Recorded at Electric Avenue in Sydney and High Quality Recordings in Nashville, Our Waverley Star was produced by Jack Nolan – with additional production on the Nashville sessions by Mike Poole. Nolan had sought Poole out after hearing his studio work on albums like Robert Plant's Grammy-nominated Band of Joy, Patty Griffin's American Kid, and Buddy Miller's The Majestic Silver Strings.
Nolan, who was also part of The Kelly Gang with Rick Grossman, has unveiled the album gradually, dropping a single a month for the last 8 months. The final single offering is the hauntingly beautiful All the Stars Are for You. Along with exquisite mandolin from Bob Stamper, Jack Nolan's lyrics and finger-picked playing on a resonator guitar have what he calls "a fairy tale feeling, like sending a thought letter and hoping it's received." All the Stars Are for You conjures up references to jasmine, magpies, a boy no longer home, with very fine slide guitar pulling the song warmly to an end. Nolan says "it's about me as a three-year old asthmatic, sitting in my mother's lap, counting stars to help get me through the night. She'd get me to do that to get over bad attacks."

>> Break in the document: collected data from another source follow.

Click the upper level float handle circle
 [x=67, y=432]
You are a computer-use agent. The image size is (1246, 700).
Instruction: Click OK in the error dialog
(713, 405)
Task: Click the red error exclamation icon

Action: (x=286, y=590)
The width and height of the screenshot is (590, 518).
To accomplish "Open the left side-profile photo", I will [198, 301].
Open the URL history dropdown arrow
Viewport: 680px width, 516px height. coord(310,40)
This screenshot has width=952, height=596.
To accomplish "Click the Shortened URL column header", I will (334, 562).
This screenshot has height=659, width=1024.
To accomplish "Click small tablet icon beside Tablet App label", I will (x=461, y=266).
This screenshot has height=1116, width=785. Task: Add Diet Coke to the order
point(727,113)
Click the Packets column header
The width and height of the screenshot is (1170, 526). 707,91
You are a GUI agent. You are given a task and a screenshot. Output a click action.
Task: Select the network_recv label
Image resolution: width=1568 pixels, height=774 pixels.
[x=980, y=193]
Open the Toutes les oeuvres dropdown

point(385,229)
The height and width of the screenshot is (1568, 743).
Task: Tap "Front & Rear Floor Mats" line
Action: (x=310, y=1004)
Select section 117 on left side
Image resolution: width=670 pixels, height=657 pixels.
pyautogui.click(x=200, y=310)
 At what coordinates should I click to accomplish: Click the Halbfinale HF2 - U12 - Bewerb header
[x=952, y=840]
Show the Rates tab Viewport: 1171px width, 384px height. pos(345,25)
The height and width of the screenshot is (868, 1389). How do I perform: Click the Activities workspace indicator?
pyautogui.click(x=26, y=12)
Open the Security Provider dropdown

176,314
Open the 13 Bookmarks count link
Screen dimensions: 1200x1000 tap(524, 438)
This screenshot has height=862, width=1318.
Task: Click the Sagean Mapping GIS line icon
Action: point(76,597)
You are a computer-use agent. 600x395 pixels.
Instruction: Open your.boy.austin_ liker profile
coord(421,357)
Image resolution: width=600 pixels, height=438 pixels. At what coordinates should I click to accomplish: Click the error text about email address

Shimmering, tense, solitary, tender… these are words that spring to mind upon listening to Our Waverley Star now. Despite a genre tag like 'Americana', it remains a very Australian record, a profoundly Sydney set of songs, rooted in Nolan's upbringing by the beaches of Bronte and Bondi and the flow of life around Circular Quay and the Harbour.
On Our Waverley Star, you can feel the water and sky that defines Sydney. Lyrically the relationship is powerful and direct. Musically, Nolan relates his soundscapes to the spacious atmospheres of a Daniel Lanois recording like Dylan's Time Out of Mind, and the sonic layers conjured across Robert Plant's rootsy, yet hyper-modern solo albums. This is big, deep music for grownups who know what life and art can be about in all its pain and beauty.
"I'd never felt I belonged in any genre before, but I slowly realised my song-writing, and the sounds that attracted me, the playing, all fitted into what people described as 'Americana'. It was like finding a home. Over the years, we'd refer to our style as the 'Darlinghurst country' sound," Nolan laughs, "but Australia lacks that acoustic history of mandolin and steel guitar that is synonymous with small town American music history. I wanted to get some of that texture and sound into Our Waverley Star."